L'escadron entier, semblait-il, entourait le corps avec fascination.
Mon regard s'est porté sur la partie de la clôture qui rejoint l'allée, où le policier qui avait frappé à la porte d'entrée s'était tranquillement introduit dans la cour.
S'approchant de l'endroit où l'escouade des curieux était rassemblée, il s'est empressé de jeter un coup d'œil au corps avant de se diriger brusquement vers le porche, sortant son bloc-notes pour noter quelque chose.
Quelque chose en lui paraissait si...
"Qui est-ce ?" J'ai demandé, en rendant les jumelles à Cade. "Cet officier se tenant à l'écart tout seul."

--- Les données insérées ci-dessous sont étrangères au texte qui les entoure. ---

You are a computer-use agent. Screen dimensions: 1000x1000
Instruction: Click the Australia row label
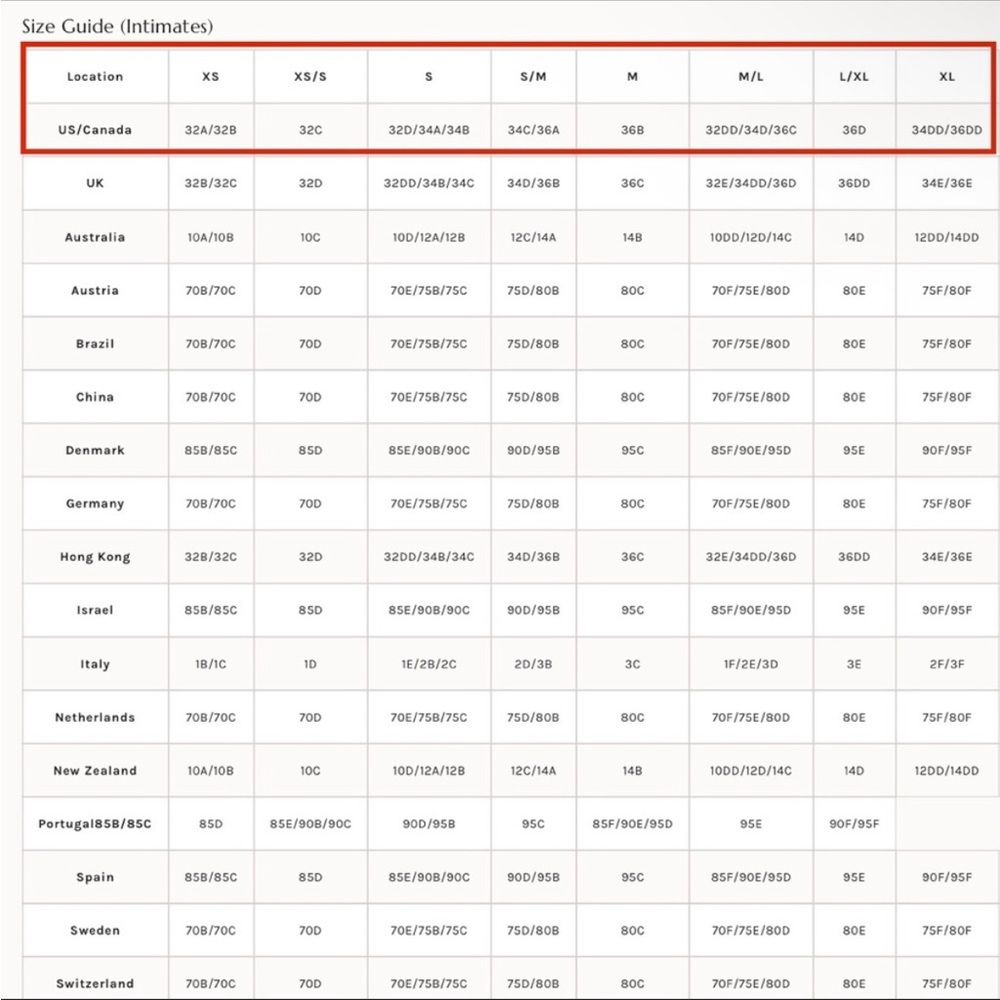(x=95, y=237)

Cade l'a étudié pendant un moment. "C'est le nouvel adjoint. Il a emménagé ici la semaine dernière. Adjoint Larsson, je crois que c'est son nom."
"Eh bien, il y a quelque chose en lui de..."
"Chut. Ils bougent", a chuchoté Cade, excité.
Peut-être un peu trop excité.
"Donne-moi ça." Je lui ai repris les jumelles et j'ai regardé les officiers se disperser, laissant la place à un médecin légiste.
J'ai repris mon souffle.
Le corps était celui d’une fille, pas beaucoup plus âgée que moi.
Elle était allongée sur le dos, les yeux éternellement figés dans l'horreur.
Ce qu'il restait d'elle, en tout cas.
Elle avait été dévorée vivante.
J'ai fermé les yeux, l'estomac retourné. Cade a pris les jumelles de ma main molle et a regardé le cadavre mutilé avec fascination.
"Il y a quelque chose de dessiné sur sa main", a-t-il chuchoté avec ferveur. "On dirait une ligne d'encre noire... ou peut-être le chiffre un."
Ça n'avait aucun sens, vu qu'elle avait été dévorée vivante. Quel genre d'animal savait écrire ?
A moins que ce ne soit pas un animal.
C'est là que j'ai compris.
"Tu as dit "elle"."
Cade a penché la tête vers moi en signe de confusion.
"Tu as dit, 'Je ne l'ai pas tuée'. Tu savais que c'était une fille avant même d'avoir vu le corps."
Je n'allais pas perdre de temps à poser des questions.
Je devais m'éloigner le plus possible de Cade Woods, le plus vite possible.
En m'accrochant à la branche, je me suis balancée et je suis tombée au sol, mes genoux se dérobant sous moi.
En me relevant, j'ai couru vers ma maison.
Derrière moi, le bruit des branches cassées a été suivi d'un bref grognement alors qu'il touchait le sol lui aussi.
Et puis il était sur ses pieds. Courant à tout vitesse après moi.
Parce qu'il le devait.
Il devait le savoir mieux que quiconque.
Il ne fallait laisser aucun détails au hasard.